DE SLAPER
Max Vandenburg sliep drie hele dagen aan één stuk door.
In bepaalde fragmenten van die slaap keek Liesel naar hem. Je zou kunnen zeggen dat het tegen de derde dag een obsessie voor haar werd om telkens even te controleren of hij nog wel ademde. Ze was nu in staat zijn levenstekenen te interpreteren, aan de hand van het bewegen van zijn lippen, zijn groeiende baard en de plukjes haar die nauwelijks zichtbaar heen en weer gingen wanneer zijn hoofd een beweging maakte in zijn droomtoestand.
Vaak, wanneer ze zo boven hem stond, kwam de gênante gedachte bij haar op dat hij zojuist wakker was geworden en dat zijn ogen opeens open zouden gaan om haar aan te kijken – om te kijken hoe zij naar hem keek. De gedachte dat hij haar zou kunnen betrappen kwelde haar, maar moedigde haar tegelijkertijd ook aan. Ze was er bang voor. Ze wilde het graag. Pas wanneer Mama haar riep kon ze zichzelf van hem losscheuren, tegelijk opgelucht en teleurgesteld dat zij er niet bij zou zijn wanneer hij wakker werd.
Tegen het einde van de slaapmarathon zei hij af en toe iets.
Een opsomming van gemompelde namen. Een checklist.
Isaac. Tante Ruth. Sarah. Mama. Walter. Hitler.
Familie. Vriend. Vijand.
Ze lagen allemaal met hem onder de dekens en op een gegeven moment leek hij met zichzelf te worstelen. ‘Nein,’ fluisterde hij. Het werd tot zeven keer toe herhaald. ‘Nee.’
Liesel stond zo vaak naar hem te kijken dat de overeenkomsten tussen haar en deze vreemdeling haar begonnen op te vallen. Zij hadden allebei voor opschudding gezorgd door hun komst in de Himmelstraat. Ze nachtmerrieden allebei.
Toen het moment dan eindelijk was aangebroken, ontwaakte hij met een akelig gevoel van desoriëntatie.

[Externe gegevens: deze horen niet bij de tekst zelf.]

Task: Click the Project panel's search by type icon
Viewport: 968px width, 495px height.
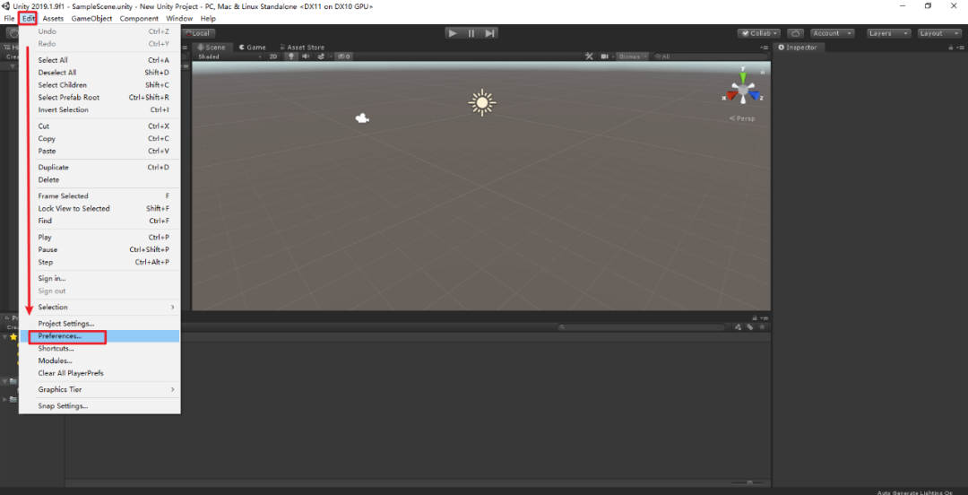Action: tap(738, 327)

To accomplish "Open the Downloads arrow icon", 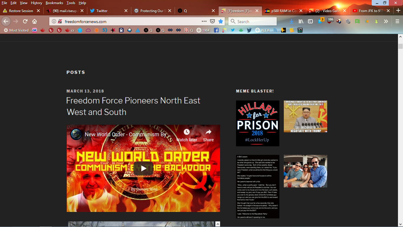I will [x=291, y=21].
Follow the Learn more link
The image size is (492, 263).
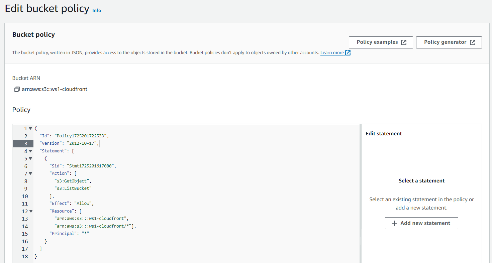pyautogui.click(x=332, y=53)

Na zijn ogen ging meteen zijn mond open en schoot hij overeind.
‘Ai!’
Een flard stem ontsnapte uit zijn mond.
Toen hij het meisjesgezicht zag dat ondersteboven boven hem hing, was er even een angstig moment van onbekendheid en het zoeken naar herinnering – om exact te bepalen waar hij zich op dat moment bevond en hoeveel tijd er verstreken was. Na een paar tellen slaagde hij erin op zijn hoofd te krabben (geritsel van brandhout) en keek hij haar aan. Zijn bewegingen waren houterig en nu ze eenmaal open waren, bleken zijn ogen bruin en omfloerst te zijn. Dik en zwaar.
In een reflex deinsde Liesel achteruit.
Ze was te traag.
De vreemdeling stak zijn arm uit en pakte haar met zijn bedwarme hand bij haar onderarm.
‘Alsjeblieft.’
Zijn stem hield haar ook vast, alsof er vingernagels aan zaten. Hij drukte ze in haar vlees.
‘Papa!’ Heel hard.
‘Alsjeblieft!’ Zacht.
Het was laat in de middag, grijs en schitterend, maar het enige licht dat door het raam in de kamer viel was grauw. Meer kwam er niet door de gordijnen heen. Als je optimistisch van aard bent, moet je maar denken dat het bronskleurig was.
Toen Papa binnenkwam, bleef hij eerst even in de deuropening staan kijken naar Max Vandenburgs grijpende vingers en zijn wanhopige gezicht. Beide hielden Liesels arm vast. ‘Ik zie dat jullie hebben kennisgemaakt,’ zei hij.